Caused by: java.lang.IllegalArgumentException: Unable to resolve accessor getSelectedItem
at jfxtras.labs.scene.control.BeanPathAdapter$FieldHandle.buildAccessor(BeanPathAdapter.java:3062)
at jfxtras.labs.scene.control.BeanPathAdapter$FieldHandle.buildAccessorWithLikelyPrefixes(BeanPathAdapter.java:3022)
at jfxtras.labs.scene.control.BeanPathAdapter$FieldHandle.updateMethodHandles(BeanPathAdapter.java:2986)
at jfxtras.labs.scene.control.BeanPathAdapter$FieldHandle.<init>(BeanPathAdapter.java:2977)
at jfxtras.labs.scene.control.BeanPathAdapter$FieldBean.performOperation(BeanPathAdapter.java:1348)
at jfxtras.labs.scene.control.BeanPathAdapter$FieldBean.performOperation(BeanPathAdapter.java:1186)
at jfxtras.labs.scene.control.BeanPathAdapter.bindBidirectional(BeanPathAdapter.java:567)
at jfxtras.labs.scene.control.BeanPathAdapter.bindBidirectional(BeanPathAdapter.java:369)
at at.gs1.sync.qm.client.gui.MainWindowController.initialize(MainWindowController.java:61)
... 22 more
Caused by: java.lang.IllegalAccessException: symbolic reference class is not public: class javafx.scene.control.ListView$ListViewBitSetSelectionModel, from jfxtras.labs.scene.control.BeanPathAdapter$FieldHandle
at java.lang.invoke.MemberName.makeAccessException(MemberName.java:512)
at java.lang.invoke.MethodHandles$Lookup.checkSymbolicClass(MethodHandles.java:1113)
at java.lang.invoke.MethodHandles$Lookup.resolveOrFail(MethodHandles.java:1094)
at java.lang.invoke.MethodHandles$Lookup.findVirtual(MethodHandles.java:626)
at jfxtras.labs.scene.control.BeanPathAdapter$FieldHandle.buildAccessor(BeanPathAdapter.java:3049)
... 30 more

So I hoped there would be a better solution than to use lstCustomers.getSelectionModel().selectedItemProperty().addListener(...) and handle the population of the labels there manually.

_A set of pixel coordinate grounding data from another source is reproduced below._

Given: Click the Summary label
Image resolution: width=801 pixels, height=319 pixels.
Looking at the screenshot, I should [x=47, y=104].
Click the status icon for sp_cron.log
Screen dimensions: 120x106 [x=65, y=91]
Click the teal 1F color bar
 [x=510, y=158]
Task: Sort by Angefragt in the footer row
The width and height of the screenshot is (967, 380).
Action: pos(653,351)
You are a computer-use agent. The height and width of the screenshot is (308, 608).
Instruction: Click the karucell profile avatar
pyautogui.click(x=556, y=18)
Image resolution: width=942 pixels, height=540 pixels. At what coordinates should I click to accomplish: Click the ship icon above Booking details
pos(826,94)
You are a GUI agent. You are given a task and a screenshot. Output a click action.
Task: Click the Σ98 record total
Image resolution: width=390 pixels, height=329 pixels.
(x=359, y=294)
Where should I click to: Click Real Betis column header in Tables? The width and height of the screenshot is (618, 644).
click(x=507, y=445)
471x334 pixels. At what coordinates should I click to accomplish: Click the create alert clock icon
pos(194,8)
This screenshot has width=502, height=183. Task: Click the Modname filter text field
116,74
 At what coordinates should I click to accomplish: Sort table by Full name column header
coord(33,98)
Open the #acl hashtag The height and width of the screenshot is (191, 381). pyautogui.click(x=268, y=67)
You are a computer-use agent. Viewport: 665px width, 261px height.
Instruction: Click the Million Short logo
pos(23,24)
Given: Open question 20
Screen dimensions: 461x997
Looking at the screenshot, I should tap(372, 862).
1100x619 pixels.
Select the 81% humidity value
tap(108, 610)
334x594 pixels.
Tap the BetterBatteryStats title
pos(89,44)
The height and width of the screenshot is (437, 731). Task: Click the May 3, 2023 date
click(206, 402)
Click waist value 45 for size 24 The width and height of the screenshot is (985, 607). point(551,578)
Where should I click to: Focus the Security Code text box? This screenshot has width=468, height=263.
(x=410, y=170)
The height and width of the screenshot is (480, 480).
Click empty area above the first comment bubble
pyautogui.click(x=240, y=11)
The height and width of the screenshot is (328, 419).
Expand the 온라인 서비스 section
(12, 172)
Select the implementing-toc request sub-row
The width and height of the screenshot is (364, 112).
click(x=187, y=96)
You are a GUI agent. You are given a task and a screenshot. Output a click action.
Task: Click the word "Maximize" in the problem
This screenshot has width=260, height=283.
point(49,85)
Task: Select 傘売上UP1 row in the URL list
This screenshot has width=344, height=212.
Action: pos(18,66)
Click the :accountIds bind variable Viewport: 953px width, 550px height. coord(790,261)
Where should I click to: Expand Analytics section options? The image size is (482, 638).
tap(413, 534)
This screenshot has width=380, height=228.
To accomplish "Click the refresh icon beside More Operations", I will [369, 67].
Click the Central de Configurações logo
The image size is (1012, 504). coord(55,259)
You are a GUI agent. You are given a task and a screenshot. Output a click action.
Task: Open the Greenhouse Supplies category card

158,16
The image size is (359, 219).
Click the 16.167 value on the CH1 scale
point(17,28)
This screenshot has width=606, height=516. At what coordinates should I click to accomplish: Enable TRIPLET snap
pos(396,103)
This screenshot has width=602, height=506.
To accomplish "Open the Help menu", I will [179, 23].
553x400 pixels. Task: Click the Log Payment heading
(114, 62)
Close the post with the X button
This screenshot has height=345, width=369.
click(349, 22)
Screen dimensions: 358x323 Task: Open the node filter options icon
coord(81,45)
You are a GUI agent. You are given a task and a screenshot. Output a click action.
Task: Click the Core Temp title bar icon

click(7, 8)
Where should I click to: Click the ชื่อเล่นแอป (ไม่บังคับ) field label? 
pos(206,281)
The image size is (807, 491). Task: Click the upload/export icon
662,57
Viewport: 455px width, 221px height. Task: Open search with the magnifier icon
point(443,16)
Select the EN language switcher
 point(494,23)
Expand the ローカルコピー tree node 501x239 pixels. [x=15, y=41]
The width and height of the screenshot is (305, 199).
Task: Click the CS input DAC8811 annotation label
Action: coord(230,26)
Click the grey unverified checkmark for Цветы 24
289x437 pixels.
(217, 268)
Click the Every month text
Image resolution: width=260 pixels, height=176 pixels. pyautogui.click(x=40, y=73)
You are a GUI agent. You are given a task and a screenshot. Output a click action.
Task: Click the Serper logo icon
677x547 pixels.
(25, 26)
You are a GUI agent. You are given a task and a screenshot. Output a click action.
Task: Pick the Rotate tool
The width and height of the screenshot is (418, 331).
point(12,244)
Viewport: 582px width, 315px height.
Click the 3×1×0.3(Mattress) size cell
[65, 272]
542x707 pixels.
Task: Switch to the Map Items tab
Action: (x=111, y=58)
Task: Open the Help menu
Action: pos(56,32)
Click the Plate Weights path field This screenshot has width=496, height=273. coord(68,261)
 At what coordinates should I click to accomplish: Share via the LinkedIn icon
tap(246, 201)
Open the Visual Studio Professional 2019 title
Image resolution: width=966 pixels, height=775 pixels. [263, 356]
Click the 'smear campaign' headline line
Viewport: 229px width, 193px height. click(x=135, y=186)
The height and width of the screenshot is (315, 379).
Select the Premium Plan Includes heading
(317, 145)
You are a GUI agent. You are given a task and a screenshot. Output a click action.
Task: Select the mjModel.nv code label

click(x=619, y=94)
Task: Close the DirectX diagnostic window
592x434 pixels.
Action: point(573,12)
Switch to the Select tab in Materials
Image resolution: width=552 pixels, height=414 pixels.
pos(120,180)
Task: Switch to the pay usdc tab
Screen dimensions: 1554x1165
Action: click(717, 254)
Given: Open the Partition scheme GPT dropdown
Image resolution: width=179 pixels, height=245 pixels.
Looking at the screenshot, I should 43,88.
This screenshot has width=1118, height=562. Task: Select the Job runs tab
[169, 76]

A better solution I think, to the one I gave before, is to use the BeanPathAdapter as you tried.
However the BeanPathAdapter needs to have the following property added to it:

private final ObjectProperty<B>  beanProp = new SimpleObjectProperty<>();
{
    beanProp.addListener( new ChangeListener<B>()
    {
        @Override
        public void changed( ObservableValue<? extends B> ob, B oldVal, B newVal )
        {
            setBean( newVal );
        }
    } );
}

public ObjectProperty<B> beanProperty()
{
    return beanProp; 
}

Then in your code you need the following:

BeanPathAdapter<Customer>  custBean;
custBean = new BeanPathAdapter<>( new Customer() );   // empty or any customer
custBean.bindBidirectional( "name", label.textProperty() );
custBean.beanProperty().bind( listview.getSelectionModel().selectedItemProperty() );

I don't think that there's a simple one liner that you are looking for.
You could do the following:

label.textProperty().bind( Bindings.selectString( listview.getSelectionModel().selectedItemProperty(), "name" ) );

But you will need to modify your Customer POJO like so:

class Customer 
{
    private String name;
    ...
    public String getName() { return name;  }

    public ReadOnlyStringProperty nameProperty()
    {
        return new SimpleStringProperty( name );
    }
}

I don't think this is recommended though because properties are expected to reflect changes in the underlying data and the above will only reflect the name as it was when nameProperty is called. So if setName is called the property won't reflect the change. If the Customer name never changes then you could get away with this.